Aksi demonstrasi kerap identik dengan pengumpulan massa dan orasi penolakan kebijakan untuk menarik perhatian warga lainnya. Namun, hal itu tampaknya tidak dipilih aktivis di Libanon.
Aktivis yang menolak pengesahan undang-undang pemerkosaan di negara tersebut, memilih melakukannya dengan cara yang cukup unik. Demonstrasi tersebut dilakukan dengan menggantung puluhan gaun pengantin di pinggiran laut yang berada di Kota Beirut.
Dilansir dari Al Arabiya, sekitar 30 gaun pengantin tersebut digantung di antara pohon palem yang berada di sekitar lokasi untuk menarik perhatian warga yang melintasi daerah tersebut.
Inisiasi instalasi dalam memprotes kebijakan pemerintah Libanon tersebut dilakukan seniman Libanon, Mireille Honein.
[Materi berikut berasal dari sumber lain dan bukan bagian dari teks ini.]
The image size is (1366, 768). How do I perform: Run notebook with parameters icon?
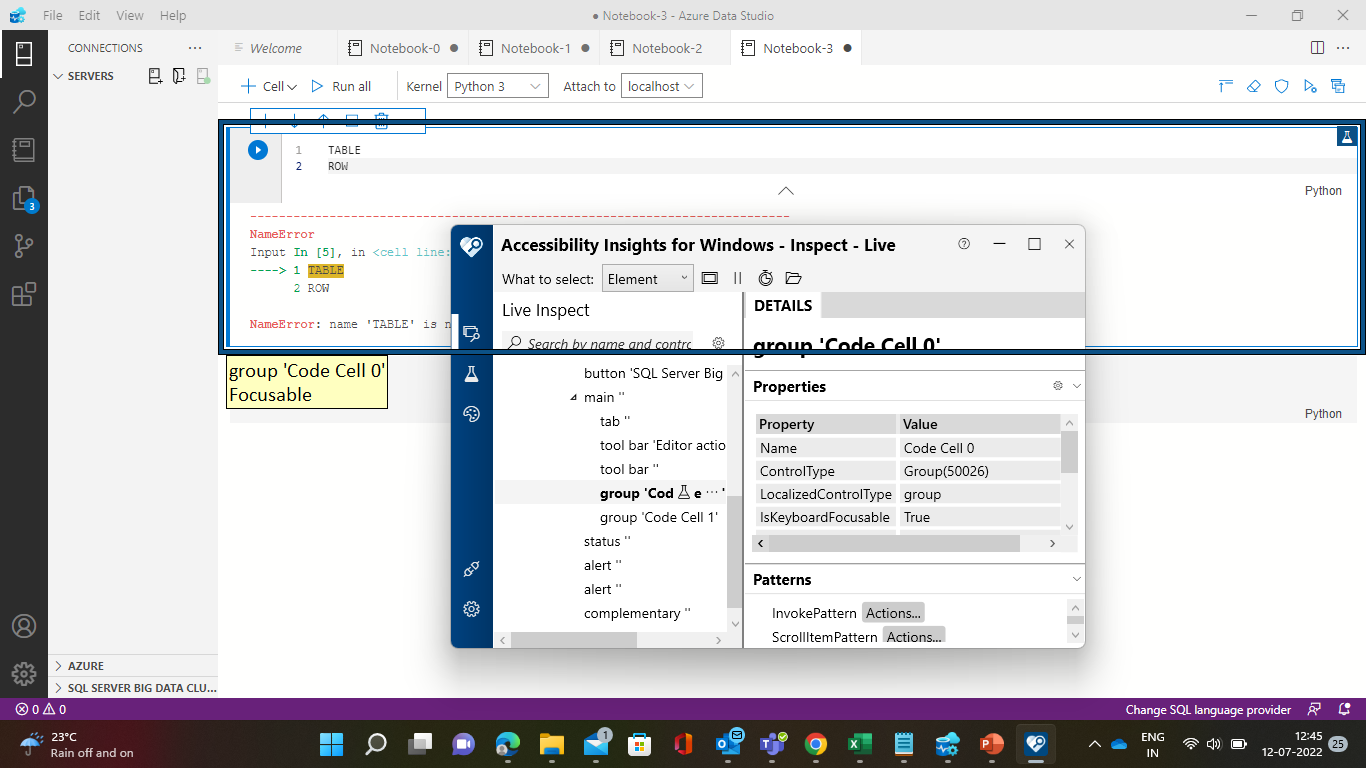[1309, 87]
Ia melakukannya sebagai bentuk dukungan melawan pemberlakuan undang-undang yang merugikan kaum perempuan di negara tersebut.
Dalam undang-undang pemerkosaan yang berlaku di Libanon disebutkan seorang pemerkosa bisa dibebaskan dari hukuman dengan syarat mau menikahi korbannya.
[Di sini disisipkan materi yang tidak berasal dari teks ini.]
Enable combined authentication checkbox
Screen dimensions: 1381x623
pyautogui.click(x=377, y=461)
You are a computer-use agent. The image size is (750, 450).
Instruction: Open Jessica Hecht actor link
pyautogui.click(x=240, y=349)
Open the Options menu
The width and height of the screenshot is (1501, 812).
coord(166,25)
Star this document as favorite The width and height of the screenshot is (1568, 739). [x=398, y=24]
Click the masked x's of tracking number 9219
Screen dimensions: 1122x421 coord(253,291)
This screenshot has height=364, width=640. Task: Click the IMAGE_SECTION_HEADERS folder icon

Bagi aktifis demokrasi dan Honein, pemberlakuan undang-undang tersebut jelas merugikan perempuan. "(Undang-undang) itu sungguh memalukan karena memaksa, serta membuat perempuan kehilangan harga dirinya," katanya kepada kantor berita AFP beberapa waktu lalu.
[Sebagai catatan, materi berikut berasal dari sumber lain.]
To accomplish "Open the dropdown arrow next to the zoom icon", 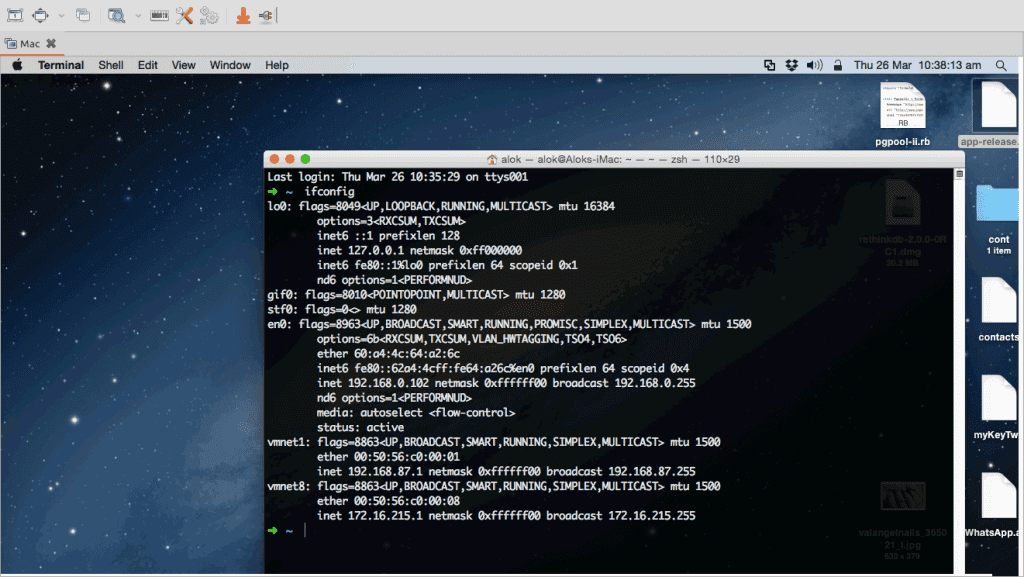I will [x=136, y=16].
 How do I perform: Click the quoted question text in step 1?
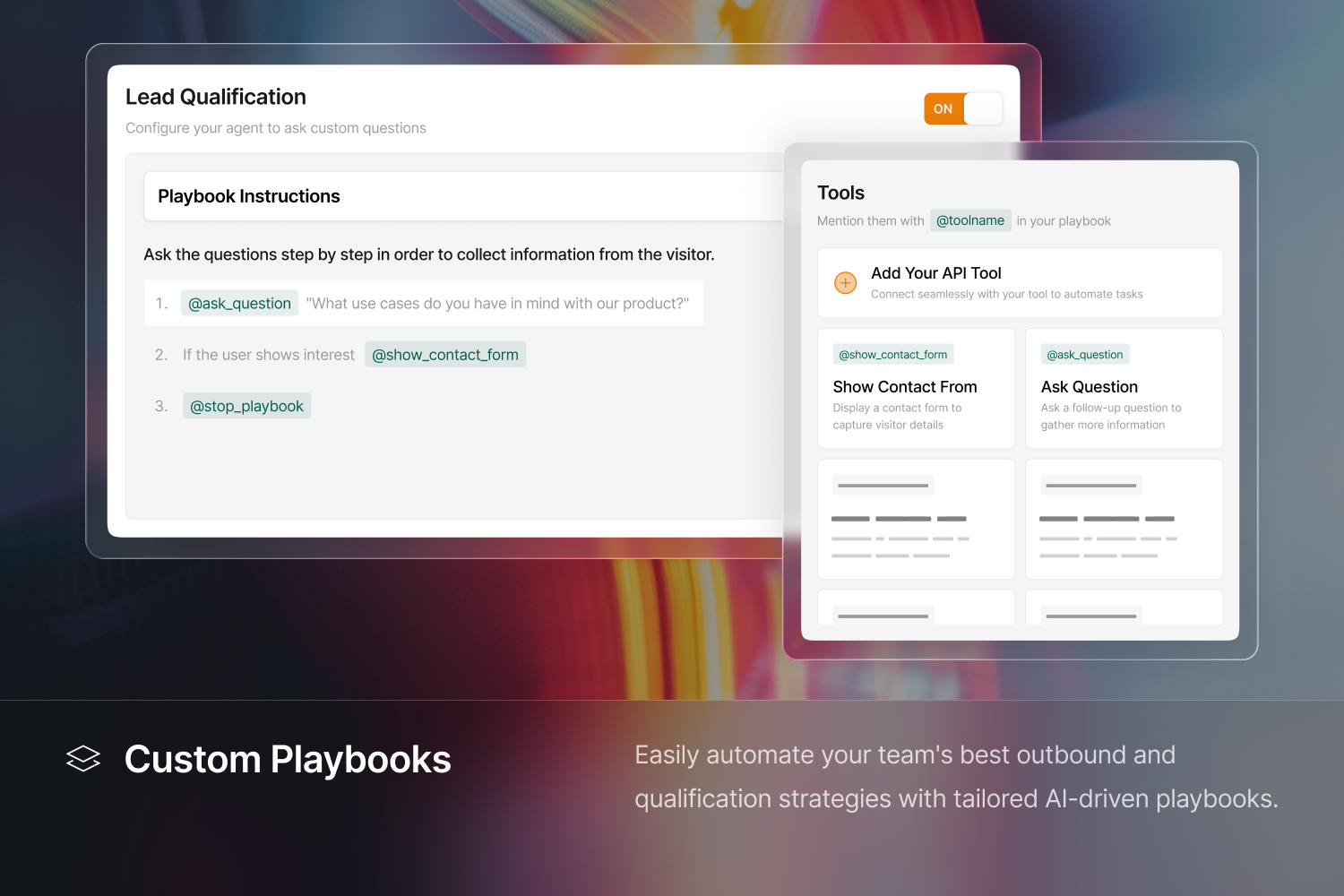[x=497, y=304]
Bahkan menteri urusan perempuan, Jean Oghassabian menyatakan undang-undang tersebut tidak layak untuk diberlakukan di Libanon. "Undang-undang (pemerkosaan) ini berasal dari zaman batu," katanya seperti dikutip BBC.
Penolakan serupa juga disampaikan aktifis LSM Abad yang mempertanyakan produk legislasi tersebut terhadap keseharian kaum perempuan. Awada mengemukakan pemberlakuan undang-undang tersebut bisa meningkatkan angka perkosaan di negara tersebut.
"Ada 31 hari dalam setiap bulannya. Setiap hari, perempuan bisa saja diperkosa dan dipaksa untuk menikahi sang pemerkosa," katanya kepada BBC.
Tahun lalu selama Februari, parlemen di Libanon menyetujui aturan yang kontroversial dan merugikan kaum perempuan negara tersebut.